For example, FIG. 8 illustrates an example of a tag 820 including an antenna 824 and a semiconductor chip 826 that closely resemble antenna 124 and semiconductor chip 126 described above. The tag 820 also includes a capacitor 830 to store power generated by the antenna 824 and a power management unit 835. The power management unit 835 is electrically coupled to the capacitor and operably coupled to the semiconductor chip 826. The power management unit 835 is configured to only enable power stored in the capacitor 830 to energize the semiconductor chip 826 during predefined intermittent intervals.

In some embodiments, the power management unit 835 includes a clock and energizes the semiconductor chip 826 until drained every predetermined number of cycles of the clock.

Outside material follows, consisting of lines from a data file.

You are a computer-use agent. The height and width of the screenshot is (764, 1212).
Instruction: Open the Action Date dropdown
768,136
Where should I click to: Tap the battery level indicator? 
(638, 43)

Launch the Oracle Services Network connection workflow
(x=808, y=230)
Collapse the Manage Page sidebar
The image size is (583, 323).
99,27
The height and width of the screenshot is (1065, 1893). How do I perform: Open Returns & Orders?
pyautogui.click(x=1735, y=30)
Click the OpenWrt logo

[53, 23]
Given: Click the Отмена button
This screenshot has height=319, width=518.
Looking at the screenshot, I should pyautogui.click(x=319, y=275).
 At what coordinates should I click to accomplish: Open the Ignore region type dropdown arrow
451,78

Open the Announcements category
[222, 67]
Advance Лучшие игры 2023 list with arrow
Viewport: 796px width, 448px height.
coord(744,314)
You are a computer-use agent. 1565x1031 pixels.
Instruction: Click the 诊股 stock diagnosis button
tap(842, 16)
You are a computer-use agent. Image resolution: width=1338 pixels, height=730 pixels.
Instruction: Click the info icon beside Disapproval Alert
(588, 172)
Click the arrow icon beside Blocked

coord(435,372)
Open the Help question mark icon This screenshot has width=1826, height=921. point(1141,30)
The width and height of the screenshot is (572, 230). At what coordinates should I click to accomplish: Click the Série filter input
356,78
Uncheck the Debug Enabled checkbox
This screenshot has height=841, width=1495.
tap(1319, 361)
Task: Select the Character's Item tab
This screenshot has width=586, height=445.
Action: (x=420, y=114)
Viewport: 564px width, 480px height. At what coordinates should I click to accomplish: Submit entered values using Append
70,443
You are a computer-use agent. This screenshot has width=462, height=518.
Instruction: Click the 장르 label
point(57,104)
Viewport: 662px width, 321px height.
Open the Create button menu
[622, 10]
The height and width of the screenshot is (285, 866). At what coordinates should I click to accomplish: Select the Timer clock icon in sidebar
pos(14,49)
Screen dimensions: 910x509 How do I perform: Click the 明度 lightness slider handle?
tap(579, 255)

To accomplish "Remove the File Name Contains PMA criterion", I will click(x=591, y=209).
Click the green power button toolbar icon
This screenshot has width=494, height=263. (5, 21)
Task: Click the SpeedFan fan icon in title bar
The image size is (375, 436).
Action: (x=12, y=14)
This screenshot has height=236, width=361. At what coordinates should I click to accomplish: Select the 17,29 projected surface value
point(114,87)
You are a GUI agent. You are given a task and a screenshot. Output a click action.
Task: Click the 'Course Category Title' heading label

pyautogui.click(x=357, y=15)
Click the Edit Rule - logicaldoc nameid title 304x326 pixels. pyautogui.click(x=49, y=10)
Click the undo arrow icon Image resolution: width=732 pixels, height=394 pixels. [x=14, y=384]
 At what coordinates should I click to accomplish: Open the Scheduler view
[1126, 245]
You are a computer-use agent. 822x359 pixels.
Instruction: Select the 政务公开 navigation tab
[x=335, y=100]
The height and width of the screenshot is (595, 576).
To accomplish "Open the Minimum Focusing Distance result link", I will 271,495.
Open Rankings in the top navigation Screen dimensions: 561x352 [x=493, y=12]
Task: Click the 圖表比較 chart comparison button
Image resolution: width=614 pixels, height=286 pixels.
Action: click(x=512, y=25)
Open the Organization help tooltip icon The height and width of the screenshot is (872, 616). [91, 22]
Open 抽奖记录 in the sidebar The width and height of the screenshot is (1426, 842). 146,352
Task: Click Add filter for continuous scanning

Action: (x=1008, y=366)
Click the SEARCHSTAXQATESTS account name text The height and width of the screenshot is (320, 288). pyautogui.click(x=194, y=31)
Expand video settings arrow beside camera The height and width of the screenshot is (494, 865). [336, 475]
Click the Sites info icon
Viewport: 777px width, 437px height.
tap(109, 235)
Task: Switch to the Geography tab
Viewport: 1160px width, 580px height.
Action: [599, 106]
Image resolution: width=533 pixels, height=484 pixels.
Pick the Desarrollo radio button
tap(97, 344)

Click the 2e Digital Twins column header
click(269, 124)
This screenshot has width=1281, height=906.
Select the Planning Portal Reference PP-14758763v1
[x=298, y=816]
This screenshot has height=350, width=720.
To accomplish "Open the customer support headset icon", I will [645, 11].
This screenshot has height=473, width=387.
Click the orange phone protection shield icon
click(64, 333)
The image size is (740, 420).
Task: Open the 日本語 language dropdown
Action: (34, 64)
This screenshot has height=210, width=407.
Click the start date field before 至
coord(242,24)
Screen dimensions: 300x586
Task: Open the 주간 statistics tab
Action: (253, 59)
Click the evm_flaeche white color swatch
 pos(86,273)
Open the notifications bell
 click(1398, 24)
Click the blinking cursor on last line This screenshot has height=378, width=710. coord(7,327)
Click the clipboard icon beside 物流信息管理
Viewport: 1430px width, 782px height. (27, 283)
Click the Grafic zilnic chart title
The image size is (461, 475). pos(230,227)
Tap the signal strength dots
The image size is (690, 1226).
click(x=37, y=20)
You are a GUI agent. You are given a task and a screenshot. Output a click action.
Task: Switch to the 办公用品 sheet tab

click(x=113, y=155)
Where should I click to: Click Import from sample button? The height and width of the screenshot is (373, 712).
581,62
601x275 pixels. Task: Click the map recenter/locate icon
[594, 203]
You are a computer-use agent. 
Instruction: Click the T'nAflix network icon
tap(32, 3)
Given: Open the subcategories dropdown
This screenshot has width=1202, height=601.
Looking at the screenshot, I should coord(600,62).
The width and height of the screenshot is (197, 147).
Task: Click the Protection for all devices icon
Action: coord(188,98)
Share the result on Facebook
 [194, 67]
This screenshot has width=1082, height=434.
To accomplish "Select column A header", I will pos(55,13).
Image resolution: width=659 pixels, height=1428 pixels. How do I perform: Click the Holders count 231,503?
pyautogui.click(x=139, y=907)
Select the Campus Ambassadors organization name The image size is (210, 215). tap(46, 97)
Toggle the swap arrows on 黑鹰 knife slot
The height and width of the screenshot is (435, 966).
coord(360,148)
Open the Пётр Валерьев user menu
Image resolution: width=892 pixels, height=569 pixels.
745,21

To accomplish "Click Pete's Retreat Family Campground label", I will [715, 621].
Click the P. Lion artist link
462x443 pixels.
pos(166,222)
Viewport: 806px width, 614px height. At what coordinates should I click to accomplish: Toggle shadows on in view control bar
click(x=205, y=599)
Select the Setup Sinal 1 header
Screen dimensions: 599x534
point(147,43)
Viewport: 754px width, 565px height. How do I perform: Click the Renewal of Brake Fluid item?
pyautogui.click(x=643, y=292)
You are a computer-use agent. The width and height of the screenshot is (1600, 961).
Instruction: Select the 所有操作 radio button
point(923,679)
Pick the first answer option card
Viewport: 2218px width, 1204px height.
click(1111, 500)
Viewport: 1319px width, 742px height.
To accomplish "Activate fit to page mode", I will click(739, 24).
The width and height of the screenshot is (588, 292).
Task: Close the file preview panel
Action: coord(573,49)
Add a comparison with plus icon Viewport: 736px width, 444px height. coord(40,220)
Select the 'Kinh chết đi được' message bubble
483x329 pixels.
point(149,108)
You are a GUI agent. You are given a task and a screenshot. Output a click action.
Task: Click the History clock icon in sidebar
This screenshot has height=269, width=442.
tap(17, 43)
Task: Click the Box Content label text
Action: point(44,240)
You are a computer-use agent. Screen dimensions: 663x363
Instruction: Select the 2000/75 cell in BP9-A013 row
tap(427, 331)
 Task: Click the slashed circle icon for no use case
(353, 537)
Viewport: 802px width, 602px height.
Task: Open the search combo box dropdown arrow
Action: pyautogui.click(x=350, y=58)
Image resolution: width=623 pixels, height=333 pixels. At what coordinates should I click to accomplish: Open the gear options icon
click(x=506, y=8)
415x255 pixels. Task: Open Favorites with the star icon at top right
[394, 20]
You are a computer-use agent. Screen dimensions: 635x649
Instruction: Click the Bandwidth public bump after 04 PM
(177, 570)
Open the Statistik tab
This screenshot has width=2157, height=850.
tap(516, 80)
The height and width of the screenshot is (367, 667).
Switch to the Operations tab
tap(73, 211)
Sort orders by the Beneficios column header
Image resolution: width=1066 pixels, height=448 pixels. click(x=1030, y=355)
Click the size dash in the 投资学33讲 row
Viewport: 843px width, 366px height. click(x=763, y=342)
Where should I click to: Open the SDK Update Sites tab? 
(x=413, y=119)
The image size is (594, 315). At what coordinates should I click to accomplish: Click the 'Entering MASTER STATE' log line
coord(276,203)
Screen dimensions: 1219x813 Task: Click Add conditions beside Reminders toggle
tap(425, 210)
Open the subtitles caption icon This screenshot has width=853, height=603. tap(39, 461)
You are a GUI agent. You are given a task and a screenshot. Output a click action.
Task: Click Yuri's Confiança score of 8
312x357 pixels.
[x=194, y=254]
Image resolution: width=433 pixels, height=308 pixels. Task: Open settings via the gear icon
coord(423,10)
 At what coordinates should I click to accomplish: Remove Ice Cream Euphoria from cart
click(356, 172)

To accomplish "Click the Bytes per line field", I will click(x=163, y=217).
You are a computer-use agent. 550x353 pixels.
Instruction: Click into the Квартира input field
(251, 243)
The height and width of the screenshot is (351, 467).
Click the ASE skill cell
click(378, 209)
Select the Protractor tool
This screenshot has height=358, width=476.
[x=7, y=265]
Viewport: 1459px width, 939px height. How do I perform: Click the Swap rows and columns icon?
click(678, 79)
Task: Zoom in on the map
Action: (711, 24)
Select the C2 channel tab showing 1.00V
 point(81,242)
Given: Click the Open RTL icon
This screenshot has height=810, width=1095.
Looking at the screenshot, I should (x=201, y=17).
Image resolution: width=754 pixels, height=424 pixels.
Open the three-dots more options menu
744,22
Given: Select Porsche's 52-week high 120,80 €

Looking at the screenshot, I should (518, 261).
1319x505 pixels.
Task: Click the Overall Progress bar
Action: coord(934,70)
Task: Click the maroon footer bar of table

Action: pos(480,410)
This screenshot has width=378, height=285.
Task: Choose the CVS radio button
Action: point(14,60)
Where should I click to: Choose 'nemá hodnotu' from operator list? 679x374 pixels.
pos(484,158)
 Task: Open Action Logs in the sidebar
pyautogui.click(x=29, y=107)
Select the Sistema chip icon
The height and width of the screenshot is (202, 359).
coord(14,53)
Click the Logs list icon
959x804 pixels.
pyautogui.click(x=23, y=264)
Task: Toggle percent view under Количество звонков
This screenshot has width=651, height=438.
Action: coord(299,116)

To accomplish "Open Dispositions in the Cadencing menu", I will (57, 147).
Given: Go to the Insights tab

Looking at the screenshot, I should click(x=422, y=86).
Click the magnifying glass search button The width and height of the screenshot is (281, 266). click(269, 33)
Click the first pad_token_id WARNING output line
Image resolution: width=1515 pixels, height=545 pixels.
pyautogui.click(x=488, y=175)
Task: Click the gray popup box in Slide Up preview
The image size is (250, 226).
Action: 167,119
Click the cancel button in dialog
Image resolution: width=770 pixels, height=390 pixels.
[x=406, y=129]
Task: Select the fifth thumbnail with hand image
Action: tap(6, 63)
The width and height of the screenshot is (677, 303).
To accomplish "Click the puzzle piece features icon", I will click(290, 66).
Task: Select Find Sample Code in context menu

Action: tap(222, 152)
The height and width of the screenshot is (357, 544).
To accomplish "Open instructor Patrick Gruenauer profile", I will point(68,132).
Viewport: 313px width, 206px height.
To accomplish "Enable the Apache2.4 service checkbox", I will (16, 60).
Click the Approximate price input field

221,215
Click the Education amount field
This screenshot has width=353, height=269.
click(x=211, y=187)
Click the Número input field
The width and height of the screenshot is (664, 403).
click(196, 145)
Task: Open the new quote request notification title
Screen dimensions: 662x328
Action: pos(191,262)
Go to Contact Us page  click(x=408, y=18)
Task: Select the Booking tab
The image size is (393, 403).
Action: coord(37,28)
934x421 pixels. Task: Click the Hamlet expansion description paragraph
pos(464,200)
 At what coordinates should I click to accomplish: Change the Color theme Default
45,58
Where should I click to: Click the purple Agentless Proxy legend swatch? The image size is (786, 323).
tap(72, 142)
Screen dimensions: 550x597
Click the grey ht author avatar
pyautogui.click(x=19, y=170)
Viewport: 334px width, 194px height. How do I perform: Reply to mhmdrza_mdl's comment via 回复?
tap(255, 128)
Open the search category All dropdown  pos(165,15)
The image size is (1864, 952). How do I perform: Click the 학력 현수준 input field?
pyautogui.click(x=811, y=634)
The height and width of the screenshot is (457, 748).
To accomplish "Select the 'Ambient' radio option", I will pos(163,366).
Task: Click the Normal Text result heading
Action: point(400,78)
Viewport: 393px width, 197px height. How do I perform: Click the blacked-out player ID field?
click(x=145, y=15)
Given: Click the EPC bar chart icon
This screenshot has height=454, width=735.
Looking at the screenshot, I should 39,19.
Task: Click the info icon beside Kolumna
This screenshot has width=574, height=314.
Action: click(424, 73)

In other embodiments, the power management unit 835 energizes the semiconductor chip 826 for a predetermined period of time every predetermined number of cycles. For example, in an embodiment, the power management unit 835 would activate the semiconductor sufficient to send five or six reply signals 122 per second. As a comparison, a conventional tag typically transmits about thirty-two reply signals 122 per second.

The power management unit 835 effectively controls what percentage of the time the tag 820 will be energized to transmit a signal. For example, in an embodiment, the semiconductor 826 is activated during about 20% of the duty cycle and inactive during about 80% of the duty cycle. In another embodiment, the power management unit 835 enables the tag 820 to send a lower frequency signal about six times every second and a higher frequency signal about one time every two seconds.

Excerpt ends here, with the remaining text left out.